** begin Data records **

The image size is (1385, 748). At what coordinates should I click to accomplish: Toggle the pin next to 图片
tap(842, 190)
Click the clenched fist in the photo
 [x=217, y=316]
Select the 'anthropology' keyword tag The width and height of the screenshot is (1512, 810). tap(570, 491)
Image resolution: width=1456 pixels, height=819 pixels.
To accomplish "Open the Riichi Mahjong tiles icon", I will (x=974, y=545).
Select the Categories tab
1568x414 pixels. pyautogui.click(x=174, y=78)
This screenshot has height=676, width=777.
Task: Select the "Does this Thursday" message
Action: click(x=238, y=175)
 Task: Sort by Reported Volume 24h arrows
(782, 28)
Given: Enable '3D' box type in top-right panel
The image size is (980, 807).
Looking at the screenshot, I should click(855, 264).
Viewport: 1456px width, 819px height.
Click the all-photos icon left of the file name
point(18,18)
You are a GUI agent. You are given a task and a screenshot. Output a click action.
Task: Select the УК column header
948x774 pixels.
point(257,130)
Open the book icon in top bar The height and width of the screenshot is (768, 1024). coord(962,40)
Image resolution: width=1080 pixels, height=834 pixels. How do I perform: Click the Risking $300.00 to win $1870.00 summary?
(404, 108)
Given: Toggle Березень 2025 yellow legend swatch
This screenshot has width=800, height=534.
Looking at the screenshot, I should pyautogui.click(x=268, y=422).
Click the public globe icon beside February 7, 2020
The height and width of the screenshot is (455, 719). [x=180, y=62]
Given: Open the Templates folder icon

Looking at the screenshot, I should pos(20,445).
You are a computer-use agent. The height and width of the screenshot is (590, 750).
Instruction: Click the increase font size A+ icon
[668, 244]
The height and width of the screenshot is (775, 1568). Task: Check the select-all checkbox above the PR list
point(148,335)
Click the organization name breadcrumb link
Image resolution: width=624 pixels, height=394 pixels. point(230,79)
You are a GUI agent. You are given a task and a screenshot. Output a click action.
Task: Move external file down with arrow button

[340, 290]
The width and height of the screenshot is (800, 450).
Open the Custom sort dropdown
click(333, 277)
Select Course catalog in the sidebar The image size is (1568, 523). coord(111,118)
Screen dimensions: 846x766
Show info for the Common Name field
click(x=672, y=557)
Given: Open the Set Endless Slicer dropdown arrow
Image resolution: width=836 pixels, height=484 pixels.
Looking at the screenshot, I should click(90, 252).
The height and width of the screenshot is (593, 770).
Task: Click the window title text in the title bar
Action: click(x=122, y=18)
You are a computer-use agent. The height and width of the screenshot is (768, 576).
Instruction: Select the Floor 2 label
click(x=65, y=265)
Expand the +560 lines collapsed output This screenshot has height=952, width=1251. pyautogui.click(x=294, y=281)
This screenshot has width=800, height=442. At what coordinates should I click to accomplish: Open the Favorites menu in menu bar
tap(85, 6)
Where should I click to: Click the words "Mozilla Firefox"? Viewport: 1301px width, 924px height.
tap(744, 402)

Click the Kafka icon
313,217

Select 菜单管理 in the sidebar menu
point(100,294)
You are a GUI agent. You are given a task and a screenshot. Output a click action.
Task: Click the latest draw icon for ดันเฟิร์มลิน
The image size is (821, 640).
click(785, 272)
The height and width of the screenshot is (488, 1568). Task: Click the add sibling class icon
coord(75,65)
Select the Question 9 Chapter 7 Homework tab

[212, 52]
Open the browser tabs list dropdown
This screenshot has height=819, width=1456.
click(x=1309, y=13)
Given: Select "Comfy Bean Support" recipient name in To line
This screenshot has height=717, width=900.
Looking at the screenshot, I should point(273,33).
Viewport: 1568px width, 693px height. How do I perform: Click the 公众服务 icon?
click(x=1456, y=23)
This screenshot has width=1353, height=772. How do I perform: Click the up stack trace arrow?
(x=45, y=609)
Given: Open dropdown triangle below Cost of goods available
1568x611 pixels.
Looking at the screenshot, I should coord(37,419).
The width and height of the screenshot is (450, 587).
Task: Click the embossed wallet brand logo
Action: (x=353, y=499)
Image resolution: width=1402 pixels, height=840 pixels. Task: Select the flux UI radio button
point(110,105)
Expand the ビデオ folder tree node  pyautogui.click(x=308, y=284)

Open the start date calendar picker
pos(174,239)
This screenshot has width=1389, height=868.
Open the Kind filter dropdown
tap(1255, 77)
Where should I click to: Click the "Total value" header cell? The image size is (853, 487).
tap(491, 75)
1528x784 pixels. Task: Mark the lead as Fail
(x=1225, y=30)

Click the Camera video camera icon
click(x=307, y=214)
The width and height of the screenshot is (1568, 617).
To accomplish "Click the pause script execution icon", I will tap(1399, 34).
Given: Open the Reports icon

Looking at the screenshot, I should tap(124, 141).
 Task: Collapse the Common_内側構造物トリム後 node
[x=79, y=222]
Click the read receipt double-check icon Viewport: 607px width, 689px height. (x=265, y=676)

** end Data records **

Update the entries above by changing every "Given:" to "Goal:", and keep everything else the same.

** The response **
The image size is (1385, 748). At what coordinates should I click to accomplish: Toggle the pin next to 图片
tap(842, 190)
Click the clenched fist in the photo
 [x=217, y=316]
Select the 'anthropology' keyword tag The width and height of the screenshot is (1512, 810). tap(570, 491)
Image resolution: width=1456 pixels, height=819 pixels.
To accomplish "Open the Riichi Mahjong tiles icon", I will (x=974, y=545).
Select the Categories tab
1568x414 pixels. pyautogui.click(x=174, y=78)
This screenshot has height=676, width=777.
Task: Select the "Does this Thursday" message
Action: click(x=238, y=175)
 Task: Sort by Reported Volume 24h arrows
(782, 28)
Goal: Enable '3D' box type in top-right panel
The image size is (980, 807).
Looking at the screenshot, I should click(855, 264).
Viewport: 1456px width, 819px height.
Click the all-photos icon left of the file name
point(18,18)
You are a GUI agent. You are given a task and a screenshot. Output a click action.
Task: Select the УК column header
948x774 pixels.
point(257,130)
Open the book icon in top bar The height and width of the screenshot is (768, 1024). coord(962,40)
Image resolution: width=1080 pixels, height=834 pixels. How do I perform: Click the Risking $300.00 to win $1870.00 summary?
(404, 108)
Goal: Toggle Березень 2025 yellow legend swatch
This screenshot has width=800, height=534.
Looking at the screenshot, I should pyautogui.click(x=268, y=422).
Click the public globe icon beside February 7, 2020
The height and width of the screenshot is (455, 719). [x=180, y=62]
Goal: Open the Templates folder icon

Looking at the screenshot, I should pos(20,445).
You are a computer-use agent. The height and width of the screenshot is (590, 750).
Instruction: Click the increase font size A+ icon
[668, 244]
The height and width of the screenshot is (775, 1568). Task: Check the select-all checkbox above the PR list
point(148,335)
Click the organization name breadcrumb link
Image resolution: width=624 pixels, height=394 pixels. point(230,79)
You are a GUI agent. You are given a task and a screenshot. Output a click action.
Task: Move external file down with arrow button

[340, 290]
The width and height of the screenshot is (800, 450).
Open the Custom sort dropdown
click(333, 277)
Select Course catalog in the sidebar The image size is (1568, 523). coord(111,118)
Screen dimensions: 846x766
Show info for the Common Name field
click(x=672, y=557)
Goal: Open the Set Endless Slicer dropdown arrow
Image resolution: width=836 pixels, height=484 pixels.
Looking at the screenshot, I should click(90, 252).
The height and width of the screenshot is (593, 770).
Task: Click the window title text in the title bar
Action: click(x=122, y=18)
You are a computer-use agent. The height and width of the screenshot is (768, 576).
Instruction: Select the Floor 2 label
click(x=65, y=265)
Expand the +560 lines collapsed output This screenshot has height=952, width=1251. pyautogui.click(x=294, y=281)
This screenshot has width=800, height=442. At what coordinates should I click to accomplish: Open the Favorites menu in menu bar
tap(85, 6)
Where should I click to: Click the words "Mozilla Firefox"? Viewport: 1301px width, 924px height.
tap(744, 402)

Click the Kafka icon
313,217

Select 菜单管理 in the sidebar menu
point(100,294)
You are a GUI agent. You are given a task and a screenshot. Output a click action.
Task: Click the latest draw icon for ดันเฟิร์มลิน
The image size is (821, 640).
click(785, 272)
The height and width of the screenshot is (488, 1568). Task: Click the add sibling class icon
coord(75,65)
Select the Question 9 Chapter 7 Homework tab

[212, 52]
Open the browser tabs list dropdown
This screenshot has height=819, width=1456.
click(x=1309, y=13)
Goal: Select "Comfy Bean Support" recipient name in To line
This screenshot has height=717, width=900.
Looking at the screenshot, I should point(273,33).
Viewport: 1568px width, 693px height. How do I perform: Click the 公众服务 icon?
click(x=1456, y=23)
This screenshot has width=1353, height=772. How do I perform: Click the up stack trace arrow?
(x=45, y=609)
Goal: Open dropdown triangle below Cost of goods available
1568x611 pixels.
Looking at the screenshot, I should coord(37,419).
The width and height of the screenshot is (450, 587).
Task: Click the embossed wallet brand logo
Action: (x=353, y=499)
Image resolution: width=1402 pixels, height=840 pixels. Task: Select the flux UI radio button
point(110,105)
Expand the ビデオ folder tree node  pyautogui.click(x=308, y=284)

Open the start date calendar picker
pos(174,239)
This screenshot has width=1389, height=868.
Open the Kind filter dropdown
tap(1255, 77)
Where should I click to: Click the "Total value" header cell? The image size is (853, 487).
tap(491, 75)
1528x784 pixels. Task: Mark the lead as Fail
(x=1225, y=30)

Click the Camera video camera icon
click(x=307, y=214)
The width and height of the screenshot is (1568, 617).
To accomplish "Click the pause script execution icon", I will tap(1399, 34).
Goal: Open the Reports icon

Looking at the screenshot, I should tap(124, 141).
 Task: Collapse the Common_内側構造物トリム後 node
[x=79, y=222]
Click the read receipt double-check icon Viewport: 607px width, 689px height. (x=265, y=676)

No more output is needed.